Description Christopher Bii 2024-04-06 20:49:02 UTC
Hardware:

AMD Ryzen 9 7900x
Gigabyte b650 aero g
Corsair Dominator Platinum 2x16 6000MHz

Kernel tested on:

6.8.2 Arch
6.8.1 Arch
6.6.9 Debian

Issue:

There has been a static noise coming from my cpu as well as frequent freezes. This is nearly constant and makes the computer impossible to use for long due to the sound.

Remedy:

I have found the issue to disappear completely while using the passive driver provided by amd_pstate. The scaling driver must be set to schedutil. This completely mitigates the issue.
kernel flags: amd_pstate=passive cpufreq.default_governor=schedutil

Suspicions:

I suspect the power management implementation used by amd_pstate_epp to be causing this issue. There is a async param found inside /sys/devices/system/cpu/power that is always set to false whenever amd_pstate_epp is used. My intuition tells me this must be what holds up the system at times while changing c_states or something.

Extra:

I have seen alot of talk surrounding the fTPM and issues around it but I cannot related these two observations together, hence why I am opening a new issue. If this is not the right way to go about it mybad, this is my first bug report.
Comment 1 Artem S. Tashkinov 2024-04-07 11:21:01 UTC
This is extremely unlikely to be caused by the CPU driver.

Please try resetting your BIOS settings and not using any XMP memory profiles first.
Comment 2 Christopher Bii 2024-04-07 18:11:03 UTC
(In reply to Artem S. Tashkinov from comment #1)
> This is extremely unlikely to be caused by the CPU driver.
> 
> Please try resetting your BIOS settings and not using any XMP memory
> profiles first.

Few things I have done:

- Reset bios to defaults
- Updated Bios
- Downgraded bios
- Disable xmp profile
- Set/unset typical idle usage
- Tweaked nearly every setting in the bios over 2 weeks
- Replaced motherboard
- Replaced ram

Kernel params passed:

no_rcucbs=0-$numcores
idle=nomwait
iommu=soft
acpi=off

Absolutely nothing worked.

I had tried testing around different governors but had never tried using the passive amd_pstate mode. The one thing that caught my attention was the asynchronous power management parameter being off. This to me seems like the most plausible cause of the stuttering.

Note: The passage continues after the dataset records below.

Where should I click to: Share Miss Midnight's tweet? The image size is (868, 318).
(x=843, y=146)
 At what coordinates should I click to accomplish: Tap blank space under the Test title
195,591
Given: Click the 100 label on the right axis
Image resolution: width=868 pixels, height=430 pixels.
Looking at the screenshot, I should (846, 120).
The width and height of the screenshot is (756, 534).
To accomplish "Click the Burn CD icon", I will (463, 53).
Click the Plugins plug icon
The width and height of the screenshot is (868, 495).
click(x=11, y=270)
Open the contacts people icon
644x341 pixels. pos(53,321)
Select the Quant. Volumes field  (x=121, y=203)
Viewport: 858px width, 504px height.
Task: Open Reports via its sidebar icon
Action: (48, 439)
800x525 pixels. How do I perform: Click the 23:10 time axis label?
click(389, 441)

The one thing I am absolutely certain of though, change the cpufreq driver and governor 100% makes a difference. Exact cause needs to be further investigated.
Comment 3 Artem S. Tashkinov 2024-04-07 19:07:45 UTC
amd-pstate has been the default CPU driver for quite some time now in many distros and your report is the first of this kind. And since most Linux users use AMD CPUs it becomes even more bizarre.

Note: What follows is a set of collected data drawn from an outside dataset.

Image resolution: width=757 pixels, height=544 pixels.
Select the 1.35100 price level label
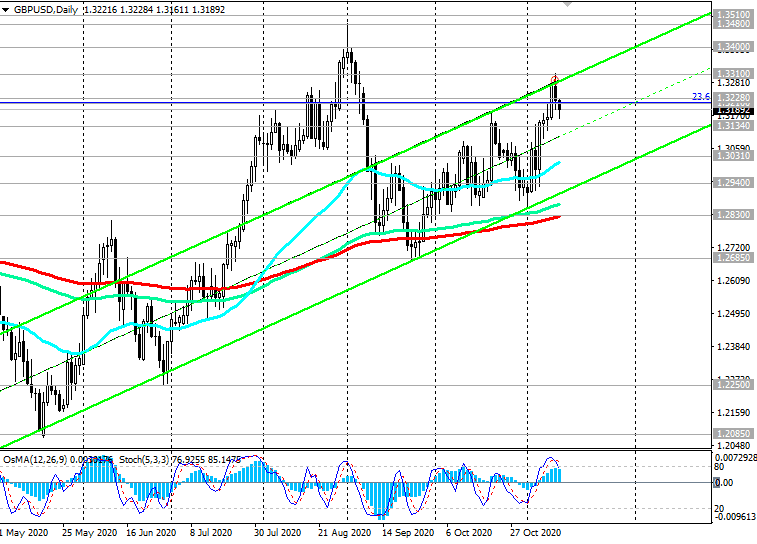pyautogui.click(x=733, y=15)
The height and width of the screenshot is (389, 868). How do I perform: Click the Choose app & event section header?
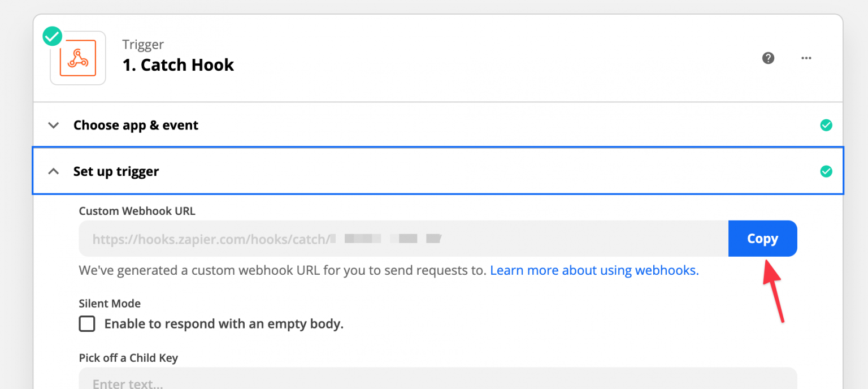pos(136,125)
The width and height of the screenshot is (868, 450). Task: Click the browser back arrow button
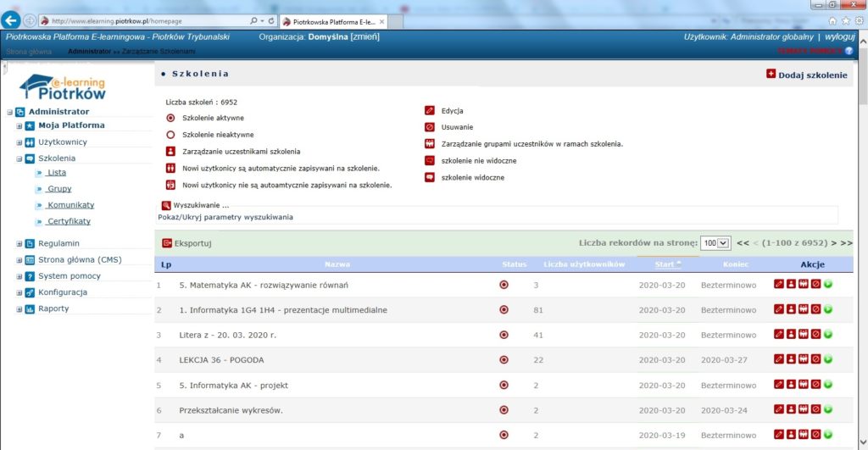click(13, 19)
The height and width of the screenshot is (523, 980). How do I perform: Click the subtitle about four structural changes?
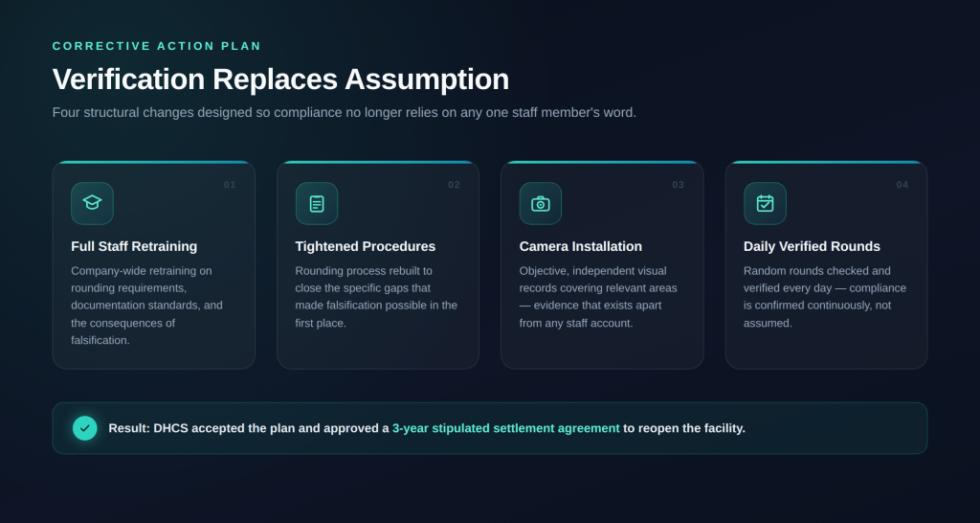click(345, 113)
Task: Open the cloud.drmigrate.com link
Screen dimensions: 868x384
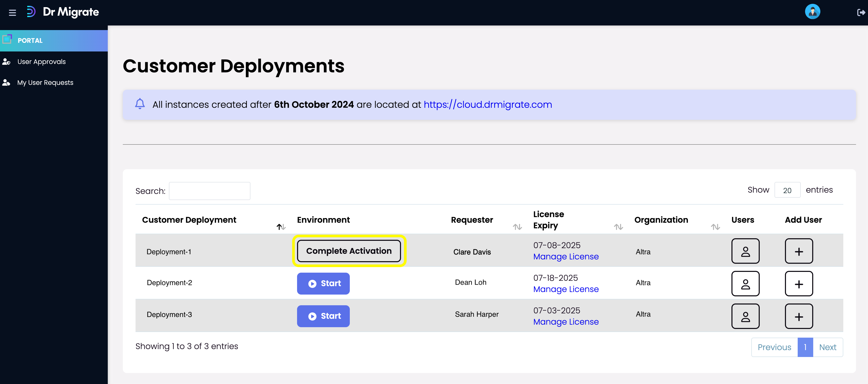Action: coord(488,105)
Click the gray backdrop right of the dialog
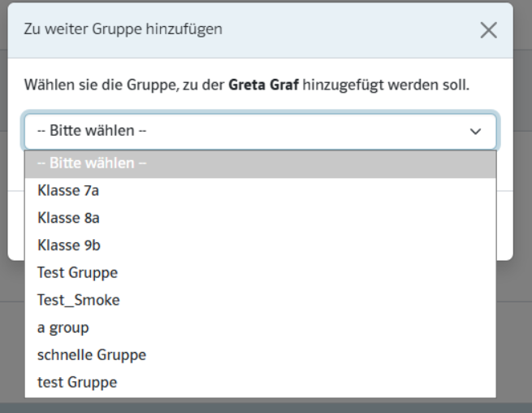This screenshot has width=532, height=413. tap(522, 203)
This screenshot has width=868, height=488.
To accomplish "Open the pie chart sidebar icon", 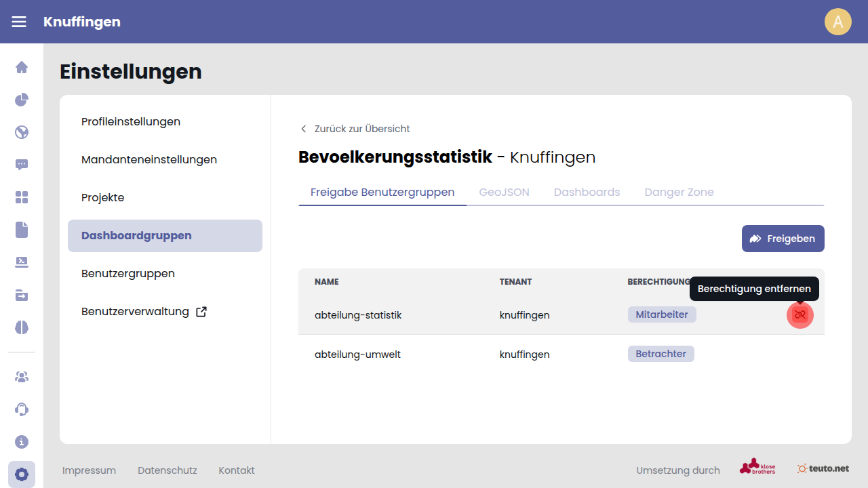I will click(22, 100).
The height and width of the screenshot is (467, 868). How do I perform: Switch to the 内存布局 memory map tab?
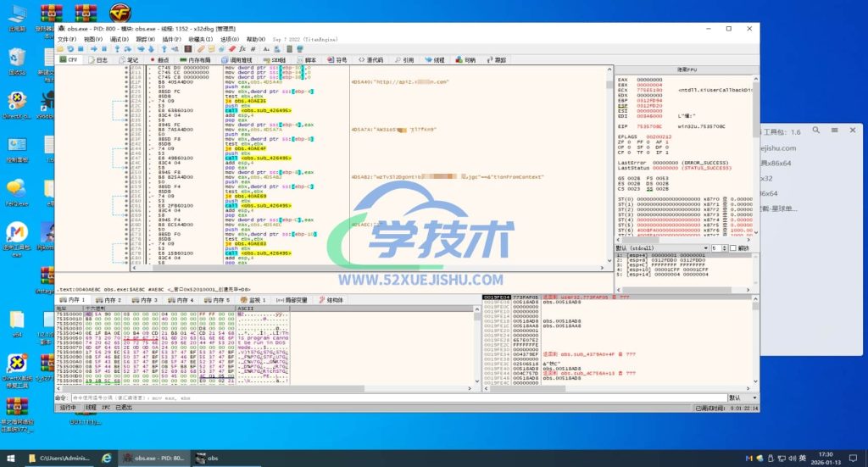click(197, 60)
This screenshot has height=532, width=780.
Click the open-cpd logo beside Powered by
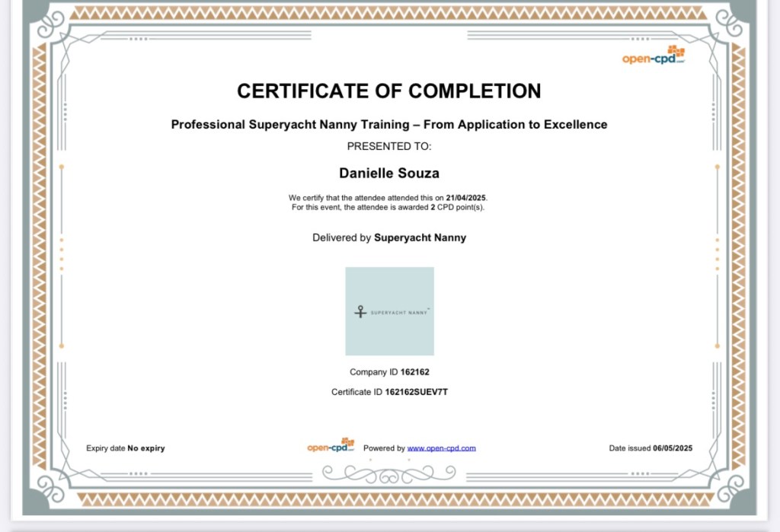coord(331,446)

I still smell something is wrong with your setup hardware wise only I don't understand what exactly.

What other options I can think of:

1. CPU dies sometimes can be faulty as well. This is extremely unlikely but does happen.
2. Thermal paste/CPU cooler issues.
3. PSU issues.

I'm quite sure replacing the CPU is not on your mind yet, but I'd at least make sure that the thermal paste is applied properly (and you've not forgotten to remove the plastic for your cooler) and that the PSU CPU power connector is attached properly.

And then if you're keen to check thermal paste application, please remove the die from the motherboard socket and check that all the CPU pins are intact.

Again, I'm 99.999% sure it's a hardware issue.

I'll CC Mario because he knows a lot more about AMD hardware, so probably he could add something.
Comment 4 Artem S. Tashkinov 2024-04-07 19:12:47 UTC
If I were you, I'd definitely post your issue here:

https://www.reddit.com/r/AMDHelp/

and here

https://community.amd.com/t5/support-forums/ct-p/supprtforums
Comment 5 Christopher Bii 2024-04-07 19:40:22 UTC
(In reply to Artem S. Tashkinov from comment #4)
> If I were you, I'd definitely post your issue here:
> 
> https://www.reddit.com/r/AMDHelp/
> 
> and here
> 
> https://community.amd.com/t5/support-forums/ct-p/supprtforums

I have attempted to post on both early on but to no avail. CPU, CPU cooler, nvme and the rest we're all removed and put back. Absolutely nothing wrong with them.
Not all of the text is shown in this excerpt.